Aim of the task
Continue the biography of Helen Jamet from the point where it stops.

Reading passage
+++
- Education: University of Leeds (BSc) London School of Hygiene and Tropical Medicine (MSc, PhD)
- Scientific career
- Workplaces: London School of Hygiene and Tropical Medicine, American Biophysics Corporation Vestergaard Frandsen, Bill & Melinda Gates Foundation

= Helen Jamet =

Medical entomologist

Helen Jamet FRES is a medical entomologist from the UK, she is deputy director for Vector Control of Malaria at the Bill & Melinda Gates Foundation.

== Education and career ==
Jamet did a BSc in Applied Biology at the University of Leeds graduating in 1994 and then a Master of Science in Medical Parasitology in 1996 and a PhD in Infectious Diseases at the London School of Hygiene and Tropical Medicine where she graduated in 2002. She stayed and worked as a research fellow for two years at the LSHTM and then worked as a consultant medical entomologist for the American Biophysics Corporation, testing mosquito traps in the field in Tanzania.

Jamet worked for Vestergaard Frandsen from 2007 to 2018 where she was Project Manager, Head of Entomology and finally global head of Research & Market Access.
+++
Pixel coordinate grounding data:

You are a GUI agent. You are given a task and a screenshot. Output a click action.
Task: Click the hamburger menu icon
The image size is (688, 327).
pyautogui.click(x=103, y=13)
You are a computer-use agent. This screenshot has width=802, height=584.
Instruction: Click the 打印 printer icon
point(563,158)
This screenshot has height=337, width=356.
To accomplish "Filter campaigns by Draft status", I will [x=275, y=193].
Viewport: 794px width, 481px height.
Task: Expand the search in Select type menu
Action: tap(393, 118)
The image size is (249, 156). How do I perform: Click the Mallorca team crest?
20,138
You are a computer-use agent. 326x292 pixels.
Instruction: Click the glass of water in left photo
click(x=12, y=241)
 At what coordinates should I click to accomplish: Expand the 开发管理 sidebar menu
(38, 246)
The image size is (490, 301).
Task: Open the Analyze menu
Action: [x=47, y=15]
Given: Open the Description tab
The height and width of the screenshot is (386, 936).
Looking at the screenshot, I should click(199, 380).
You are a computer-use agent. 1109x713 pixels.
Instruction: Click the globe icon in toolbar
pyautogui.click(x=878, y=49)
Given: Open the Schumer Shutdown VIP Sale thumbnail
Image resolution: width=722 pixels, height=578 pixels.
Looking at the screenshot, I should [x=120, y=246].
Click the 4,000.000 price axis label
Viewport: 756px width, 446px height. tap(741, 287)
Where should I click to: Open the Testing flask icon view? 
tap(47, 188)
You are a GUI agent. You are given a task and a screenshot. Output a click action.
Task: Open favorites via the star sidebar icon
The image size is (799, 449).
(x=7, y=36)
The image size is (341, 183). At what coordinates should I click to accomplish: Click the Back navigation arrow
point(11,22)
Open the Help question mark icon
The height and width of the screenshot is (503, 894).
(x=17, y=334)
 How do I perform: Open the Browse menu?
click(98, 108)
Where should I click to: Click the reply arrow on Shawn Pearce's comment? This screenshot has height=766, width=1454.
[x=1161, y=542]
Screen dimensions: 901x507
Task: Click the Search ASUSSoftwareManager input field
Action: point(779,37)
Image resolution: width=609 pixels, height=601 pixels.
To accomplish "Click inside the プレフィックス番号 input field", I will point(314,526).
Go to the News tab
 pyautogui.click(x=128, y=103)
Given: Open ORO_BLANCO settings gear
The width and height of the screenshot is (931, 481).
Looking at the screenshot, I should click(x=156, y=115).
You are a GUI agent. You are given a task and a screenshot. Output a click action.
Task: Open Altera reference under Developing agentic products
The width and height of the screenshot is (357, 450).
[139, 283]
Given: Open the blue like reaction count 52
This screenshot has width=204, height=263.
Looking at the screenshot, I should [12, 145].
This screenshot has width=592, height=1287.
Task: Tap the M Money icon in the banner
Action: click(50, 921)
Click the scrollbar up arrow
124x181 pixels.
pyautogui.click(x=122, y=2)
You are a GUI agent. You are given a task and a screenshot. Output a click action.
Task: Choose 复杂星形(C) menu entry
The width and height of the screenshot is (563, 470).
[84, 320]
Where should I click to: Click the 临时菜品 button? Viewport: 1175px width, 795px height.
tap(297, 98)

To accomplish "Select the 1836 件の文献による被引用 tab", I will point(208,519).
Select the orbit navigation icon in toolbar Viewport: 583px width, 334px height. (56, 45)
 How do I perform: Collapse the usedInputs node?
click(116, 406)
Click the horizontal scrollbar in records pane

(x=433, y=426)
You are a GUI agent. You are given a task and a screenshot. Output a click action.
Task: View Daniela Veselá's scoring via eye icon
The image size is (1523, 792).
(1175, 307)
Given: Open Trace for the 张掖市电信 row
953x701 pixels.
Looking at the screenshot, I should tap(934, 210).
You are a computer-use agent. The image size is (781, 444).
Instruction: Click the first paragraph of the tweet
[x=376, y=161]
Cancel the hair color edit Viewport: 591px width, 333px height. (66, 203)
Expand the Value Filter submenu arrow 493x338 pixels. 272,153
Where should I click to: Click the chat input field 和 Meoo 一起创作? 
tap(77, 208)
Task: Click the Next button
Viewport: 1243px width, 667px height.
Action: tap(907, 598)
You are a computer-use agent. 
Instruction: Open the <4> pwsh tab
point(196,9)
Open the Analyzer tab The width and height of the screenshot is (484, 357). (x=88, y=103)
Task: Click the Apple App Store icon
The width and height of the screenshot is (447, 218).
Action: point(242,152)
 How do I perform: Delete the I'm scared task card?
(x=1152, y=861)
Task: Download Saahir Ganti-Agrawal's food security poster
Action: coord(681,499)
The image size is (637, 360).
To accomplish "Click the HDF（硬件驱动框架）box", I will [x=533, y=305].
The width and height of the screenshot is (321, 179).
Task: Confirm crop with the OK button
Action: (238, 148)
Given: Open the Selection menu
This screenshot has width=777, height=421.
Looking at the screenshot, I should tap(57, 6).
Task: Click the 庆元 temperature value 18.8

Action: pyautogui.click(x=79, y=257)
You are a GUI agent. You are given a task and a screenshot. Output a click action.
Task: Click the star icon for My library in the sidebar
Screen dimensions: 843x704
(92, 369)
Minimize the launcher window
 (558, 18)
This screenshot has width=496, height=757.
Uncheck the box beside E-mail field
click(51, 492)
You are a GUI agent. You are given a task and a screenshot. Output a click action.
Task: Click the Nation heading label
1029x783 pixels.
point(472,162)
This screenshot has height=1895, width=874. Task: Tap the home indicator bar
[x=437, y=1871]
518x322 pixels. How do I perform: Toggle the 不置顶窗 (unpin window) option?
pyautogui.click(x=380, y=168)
+++
Response
== Research ==
At Vestergaard Jamet helped to develop the first next-generation long lasting insecticide treated bed nets which have two compounds, an insecticide and a synergist Piperonyl butoxide to enhance the action of the insecticide on the mosquito, blocking the enzymes in the mosquito that break down the insecticide.

Her work has also involved compiling data on the effectiveness of insectides against malaria vectors, to see which control methods are needed and map where resistance might be developing; she is also involved in looking for new pesticide compounds that can kill mosquitoes through novel biological mechanisms

== Honours and awards ==
Jamet is a Fellow of the Royal Entomological Society and of the Royal Society of Tropical Medicine and Hygiene.